Joel Moskowitz, director of Berkeley’s Center for Family and Community Health, highlights this problem in a new study assessing two different survey methods designed to estimate the prevalence of teen smoking in California. The paper, published in the Winter 2004 issue of Public Opinion Quarterly, tested a relatively new telephone survey method and compared it with an existing one. Moskowitz found the two methods yielded significantly different results.
Both methods involved interviews with adolescents 12 to 17 years of age in California in a survey conducted by the Gallup Organization in 2000. Telephone interviewers contacted a random sample of households and asked permission to interview any adolescents at home. Half of the adolescents were randomly assigned to complete the survey with a computerized self-interview, and the remaining half completed the survey using the standard interviewer-administered method. More than 2,400 interviews were completed; the overall survey response rate was 49 percent.
In the telephone computer-assisted self-interviewing
(T-ACASI) method, participants listened to pre-recorded, computer-controlled questions and responded by pressing the keypad on a touch-tone telephone. In the computer-assisted telephone interviewing (CATI) method, interviewers asked the questions and entered responses into a computer. The questions were the same in both surveys.

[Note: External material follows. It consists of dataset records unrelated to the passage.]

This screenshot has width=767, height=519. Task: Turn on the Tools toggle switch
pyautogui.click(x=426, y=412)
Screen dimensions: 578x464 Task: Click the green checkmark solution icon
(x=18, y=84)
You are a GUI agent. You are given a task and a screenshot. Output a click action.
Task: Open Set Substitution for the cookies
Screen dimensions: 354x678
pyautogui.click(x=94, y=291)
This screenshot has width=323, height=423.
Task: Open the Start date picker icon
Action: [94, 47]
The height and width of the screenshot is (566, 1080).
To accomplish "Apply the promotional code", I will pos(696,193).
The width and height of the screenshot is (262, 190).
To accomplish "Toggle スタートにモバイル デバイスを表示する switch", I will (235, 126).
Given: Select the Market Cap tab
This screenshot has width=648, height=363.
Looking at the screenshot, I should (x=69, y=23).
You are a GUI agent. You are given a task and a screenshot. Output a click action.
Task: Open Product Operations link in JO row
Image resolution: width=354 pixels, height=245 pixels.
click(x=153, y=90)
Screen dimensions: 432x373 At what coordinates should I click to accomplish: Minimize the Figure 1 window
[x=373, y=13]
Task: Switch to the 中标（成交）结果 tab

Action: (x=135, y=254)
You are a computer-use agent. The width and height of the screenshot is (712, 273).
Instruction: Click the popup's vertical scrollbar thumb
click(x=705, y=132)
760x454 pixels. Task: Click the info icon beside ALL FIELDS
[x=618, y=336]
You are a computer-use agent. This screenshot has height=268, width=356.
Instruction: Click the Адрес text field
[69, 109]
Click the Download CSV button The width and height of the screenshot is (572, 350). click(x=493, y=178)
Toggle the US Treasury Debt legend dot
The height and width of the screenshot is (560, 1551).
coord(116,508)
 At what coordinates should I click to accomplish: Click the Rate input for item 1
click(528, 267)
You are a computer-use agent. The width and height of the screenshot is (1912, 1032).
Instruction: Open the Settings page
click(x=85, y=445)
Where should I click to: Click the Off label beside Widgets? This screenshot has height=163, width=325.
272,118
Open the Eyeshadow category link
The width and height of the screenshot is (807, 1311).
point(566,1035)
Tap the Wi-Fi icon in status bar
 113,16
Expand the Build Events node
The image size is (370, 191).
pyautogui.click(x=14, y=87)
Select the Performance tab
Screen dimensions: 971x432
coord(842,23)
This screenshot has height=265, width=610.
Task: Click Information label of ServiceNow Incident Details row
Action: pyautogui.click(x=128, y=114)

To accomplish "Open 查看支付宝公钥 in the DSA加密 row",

The automated T-ACASI survey resulted in an estimate of 8.3 percent of teens who reported smoking in the prior 30 days. In comparison, the CATI survey yielded a significantly lower estimate, 4.5 percent, of current teen smokers. Both those figures are lower than the 14.2-percent prevalence found in a school-based survey of California teens conducted in 2000.
School-based surveys are the most common tools used to estimate behavior among adolescents and children, says Moskowitz. But such surveys miss many high-risk youth who are often not in class and may be more likely to smoke or do drugs.
Still, the students who are in school for a survey may feel more open about reporting high-risk behavior there than they do at home because they are in a setting with peers, said the report.
Mom’s listening? OK, I never touch the stuff . . .
Notably, 59 percent of respondents in the CATI survey reported that a parent could hear all or part of the interview, compared with 42 percent of respondents in the T-ACASI survey. The perception of a lack of privacy could have led to lower estimates of smoking in both telephone surveys, says Moskowitz.
Yet phone interviews have increased in popularity over the years, as nearly all households in the United States now have phones, according to the report. Calling homes may reach some of the high-risk youth that school-based surveys do not. Phone surveys also tend to be more cost-efficient.
At the same time, response rates for phone surveys are on the decline with the advent of answering machines and telemarketing, as people screen calls to their home phones, notes Moskowitz. In addition, people with cell phones are becoming less dependent on their land lines. When people do respond, their answers vary depending upon the survey method used.
“In the phone survey where respondents spoke with a live interviewer, they may have underreported their smoking behavior because of a perceived lack of confidentiality, even though the two survey groups were equally anonymous,” says Moskowitz. “The youths may have felt more comfortable revealing their smoking habits to a computer rather than a person.”
People also tend to under-report beliefs or behaviors, such as smoking, that go against what is considered “socially desirable,” especially if they are interacting with an interviewer. “That’s also why people tend to overreport desirable behavior, such as voting frequency,” he says.
A pre-recorded, computer-controlled system takes the human interviewer out of the equation, which could potentially help when surveys are targeting high-risk behavior such as substance abuse, he said.
Pollsters are aware of these drawbacks, and statisticians have come up with methods to compensate for the potential biases. For instance, researchers weight the responses from groups that have a low response rate in an attempt to reflect their true representation in a population. However, that procedure has its downsides.
“Weighting the data can sometimes do more harm than good,” says Moskowitz. “You’re assuming that the people who respond to the survey are representative of the non-respondents, and that may not always be the case.”
Despite the concerns, Moskowitz sees the necessity of surveys and polls. However, he urges people to take a closer look at how surveys are conducted before accepting the results. “These findings underscore the need for people to be wary of survey results, because so much depends upon the methodology used,” says Moskowitz. “It’s important not to take survey results at face value.”